As I have grown up, my teachers as well as my parents have rarely thought about my self esteem being damaged because they did their job and reprimanded me accordingly. Although I do not believe excessive punishment or exaggerated criticism is necessary, I believe that it is an adult’s responsibility to prepare a child for the real world. When children become adults, their bosses or supervisors will not praise them for trying their hardest. The boss will want perfection, and even when that is achieved, the boss will not give excessive praise. Artificial praise, although it may help very young children with challenges such as learning to walk, hinders a child’s ability to grow and strive to become better. When people become so worried about fostering a strong environment for children that even a pen becomes offensive, how can a child accept criticism and learn from it?

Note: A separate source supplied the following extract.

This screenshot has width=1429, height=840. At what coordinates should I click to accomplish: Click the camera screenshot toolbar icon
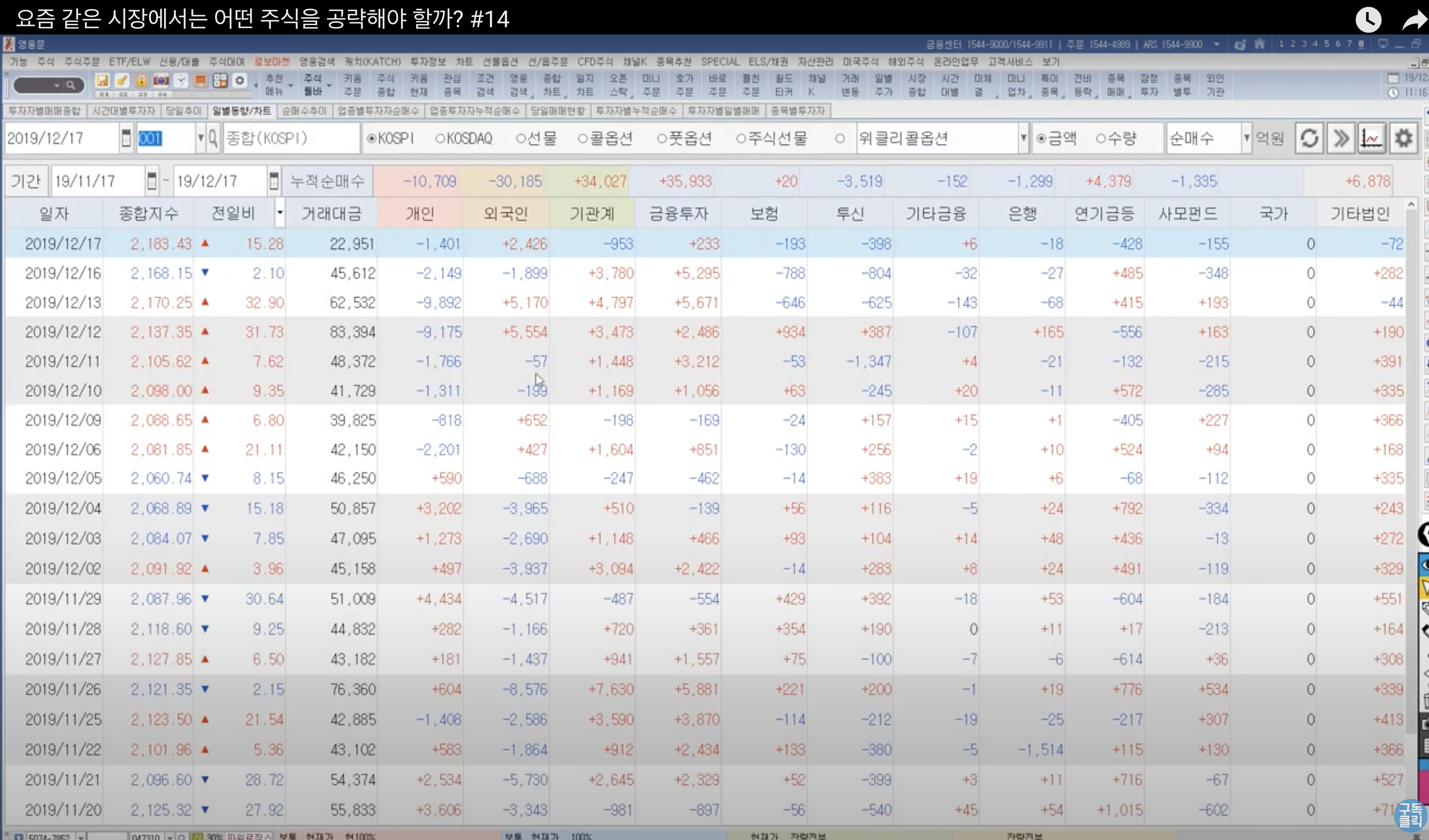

My family is sort of blunt and doesn’t beat around the bush; it’s not that we aren’t caring, I have just grown accustomed to being told very forwardly about my mistakes. This has been the case all my life and I am a stronger person than I would be if I had been babied through all of my struggles. When I was learning to write, my handwriting was very poor and I wasn’t on par with the rest of the students. My parents did not praise me because I was trying hard; they told me I was writing wrong and that I needed to change. Along with that, they actively worked with me to better my writing skills- not that my handwriting today doesn’t still look like a kindergartener’s. However, my self-confidence was never damaged and now I am just fine.
I was raised not in an artificial atmosphere of self confidence, but in an atmosphere where I was pushed to develop confidence on my own. We all need praise for great accomplishments, but there is a time for everything. Children who rely on praise, whether it is after losing sports game or failing a test, can’t live independently or learn for themselves. So I say, live on red pen, I hope many more papers are graded with your bright ink.